Comment 9 for bug 1779156

Revision history for this message
Paride Legovini (paride) wrote :

Hi,

I hit this issue on Bionic, Disco and Eoan. Our (server-team) Jenkins nodes are often filled by stale LXD containers which are left there because of "fails to destroy ZFS filesystem" errors.

Some thoughts and qualitative observations:

0. This is not a corner case, I see the problem all the time.

1. There is probably more than one issue involved here, even we get similar error messages when trying to delete a container.

2. One issue is about mount namespaces: stray mounts that prevent to the container to be deleted. This issue can be worked around by entering the namespace and unmounting. The container can then be deleted. When this happens retrying `lxd delete` doesn't help. This is described in [0]. I think the newer versions of LXD are way less prone to end up in this case.
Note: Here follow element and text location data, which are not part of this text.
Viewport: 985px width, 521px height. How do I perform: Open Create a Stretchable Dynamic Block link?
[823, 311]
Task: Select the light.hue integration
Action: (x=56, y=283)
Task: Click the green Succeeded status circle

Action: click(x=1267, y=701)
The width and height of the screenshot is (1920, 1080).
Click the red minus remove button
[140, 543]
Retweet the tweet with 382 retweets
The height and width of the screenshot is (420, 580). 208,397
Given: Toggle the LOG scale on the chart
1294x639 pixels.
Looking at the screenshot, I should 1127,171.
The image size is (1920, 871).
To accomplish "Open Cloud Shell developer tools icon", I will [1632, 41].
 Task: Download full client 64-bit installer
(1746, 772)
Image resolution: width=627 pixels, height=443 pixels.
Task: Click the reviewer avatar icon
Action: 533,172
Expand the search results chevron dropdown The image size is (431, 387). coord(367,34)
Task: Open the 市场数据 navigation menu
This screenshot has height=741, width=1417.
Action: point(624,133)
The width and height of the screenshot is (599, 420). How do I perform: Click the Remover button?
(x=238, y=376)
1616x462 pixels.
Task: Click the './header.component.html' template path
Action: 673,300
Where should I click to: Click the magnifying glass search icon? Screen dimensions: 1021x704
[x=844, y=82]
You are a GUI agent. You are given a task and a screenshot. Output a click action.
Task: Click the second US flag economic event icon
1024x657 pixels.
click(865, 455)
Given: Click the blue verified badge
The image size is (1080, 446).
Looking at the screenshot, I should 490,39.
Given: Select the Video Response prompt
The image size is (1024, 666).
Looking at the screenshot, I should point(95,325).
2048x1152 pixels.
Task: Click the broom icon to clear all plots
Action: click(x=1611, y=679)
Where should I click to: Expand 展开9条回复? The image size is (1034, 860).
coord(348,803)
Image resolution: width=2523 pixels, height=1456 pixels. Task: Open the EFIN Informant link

3. In other cases `lxc delete --force` fails with the "ZFS dataset is busy" error, but the deletion succeeds if the delete is retried immediately after. In my case I don't even need to wait for a single second: the second delete in `lxc delete --force <x> ; lxc delete <x>` already works. Stopping and deleting the container as separate operations also works.

4. It has been suggested in [0] that LXD could retry the "delete" operation if it fails. stgraber wrote that LXD *already* retries the operation 20 times over 10 seconds, but the outcome is still a failure. It is not clear to me how retrying manually works, while LXD auto-retrying does not.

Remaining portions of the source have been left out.